Matsikula · 10/11/2010 23:27

ChoccieDoodl..etc

Does our definition of a 'useful' degree have to be so narrowly egalitarian?

I did an arts subject, loved my work and did very well. I've forgotten a lot of the actual subject matter, but I learnt to write well (okay, not at this time of the night), assimilate a large amount of information, and form a logical argument. All of this is useful in my day-to-day work, and I find that people who have not done so well academically often don't have these skills. But in spite of the fact that my education does make me more economically productive, my degree subject will no longer get government subsidy.
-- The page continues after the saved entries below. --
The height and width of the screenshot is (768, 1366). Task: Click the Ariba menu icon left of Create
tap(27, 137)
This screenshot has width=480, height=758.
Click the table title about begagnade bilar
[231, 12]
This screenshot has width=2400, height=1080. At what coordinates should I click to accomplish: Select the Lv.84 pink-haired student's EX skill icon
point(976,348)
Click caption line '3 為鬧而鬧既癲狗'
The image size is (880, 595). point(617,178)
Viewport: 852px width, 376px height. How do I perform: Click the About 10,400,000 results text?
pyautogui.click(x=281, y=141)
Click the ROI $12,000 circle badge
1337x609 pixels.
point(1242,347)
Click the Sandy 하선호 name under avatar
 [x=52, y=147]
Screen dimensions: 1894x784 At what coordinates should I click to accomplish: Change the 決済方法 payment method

Looking more broadly, my degree has encouraged me as a consumer of art and literature. It has made me realise how priviledged I am, and I hope made me a better and more thoughtful citizen and neighbour. Most importantly, it helped me to develop life long interests which will help me fend off boredom and depression for the rest of my life.

NurseSunshine · 10/11/2010 23:28

Don't worry about the policemen being hurt, it gives them a cast iron excuse to kick the shit out of anyone they feel like. Not that they need one of course.

Moondog, I assume from your comment that you will be able to afford to send your children to university? How wonderful for you. To hell with all the poor folks, eh?

Sophable, 150,000 people protested in London against the Iraq war. It didn't work but we bloody tried.

No, I do not like violence, vandalism etc but do I prefer it to people who sit around on their arses, whinging about "hating politics" and doing nothing? Yes. Why on earth do young people not care about things anymore?

UnquietDad · 10/11/2010 23:29

I'd sadly agree that it seemed to me like a chance for students to have a day off lectures to go to London, be right-on, cause some trouble and bash the Tories. They'd probably heard stories from mummy and daddy about the good old days of protesting against Maggie. I expect some of the boys went along to impress some fit girl from the Labour Students' Club.

I doubt many of them are really that concerned about tuition fees. Most of them will have finished university by the time the hike kicks in.

And in ten years, if people I knew as students are anything to go by, they'll all be earning obscene salaries in the City, paying for their offspring's education as a matter of course, and will look back on their period of posturing student leftie-ism as a vague aberration.

moondog · 10/11/2010 23:29

It hasn't taught you how to spell 'privileged' properly though, has it?

Matsikula · 10/11/2010 23:29

Arrgh 'utilitarian' not 'egalitarion'. bedtime for me.

Matsikula · 10/11/2010 23:30

No, I've always had a mental block about a couple of words, and I think that sneering at dodgy spelling on a chat room is down there with sarcasm in the wit rankings.